• [What to produce] Could you retype only the lines from the one containing "Given: Open the" through the final line of the entries, both included, skipping any images?

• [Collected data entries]
——

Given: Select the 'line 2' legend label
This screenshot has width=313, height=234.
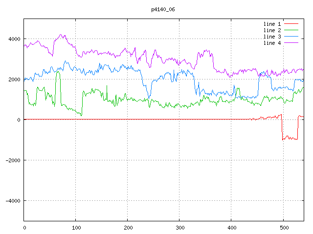Looking at the screenshot, I should 272,30.
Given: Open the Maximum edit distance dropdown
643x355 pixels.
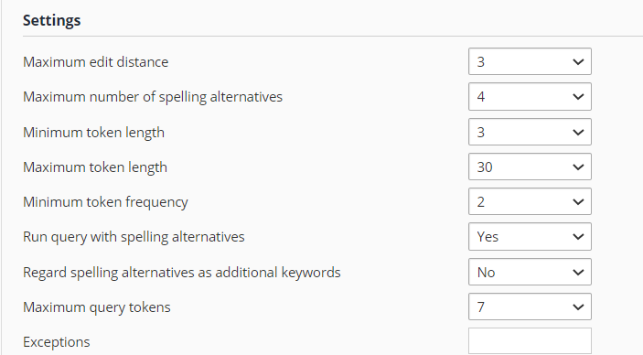Looking at the screenshot, I should pos(530,61).
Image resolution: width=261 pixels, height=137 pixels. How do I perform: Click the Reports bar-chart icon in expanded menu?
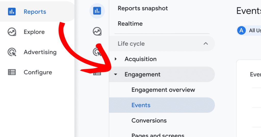click(x=12, y=12)
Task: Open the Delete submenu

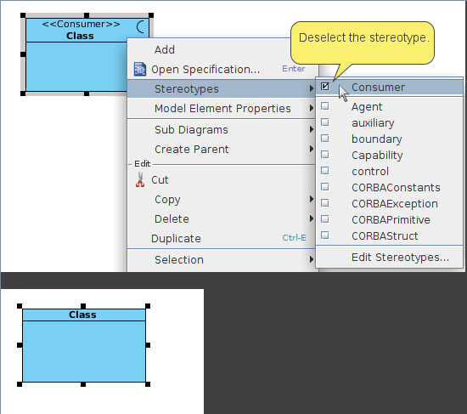Action: 222,218
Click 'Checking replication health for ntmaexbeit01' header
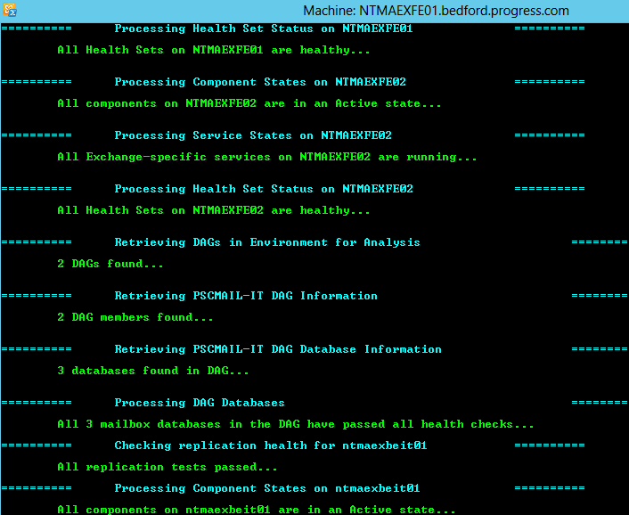The image size is (629, 515). pyautogui.click(x=270, y=446)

——

• [Result]
Given: Open the Maximum edit distance dropdown
643x355 pixels.
Looking at the screenshot, I should pos(530,61).
Image resolution: width=261 pixels, height=137 pixels. How do I perform: Click the Reports bar-chart icon in expanded menu?
click(x=12, y=12)
Task: Open the Delete submenu

Action: 222,218
Click 'Checking replication health for ntmaexbeit01' header
The image size is (629, 515). pyautogui.click(x=270, y=446)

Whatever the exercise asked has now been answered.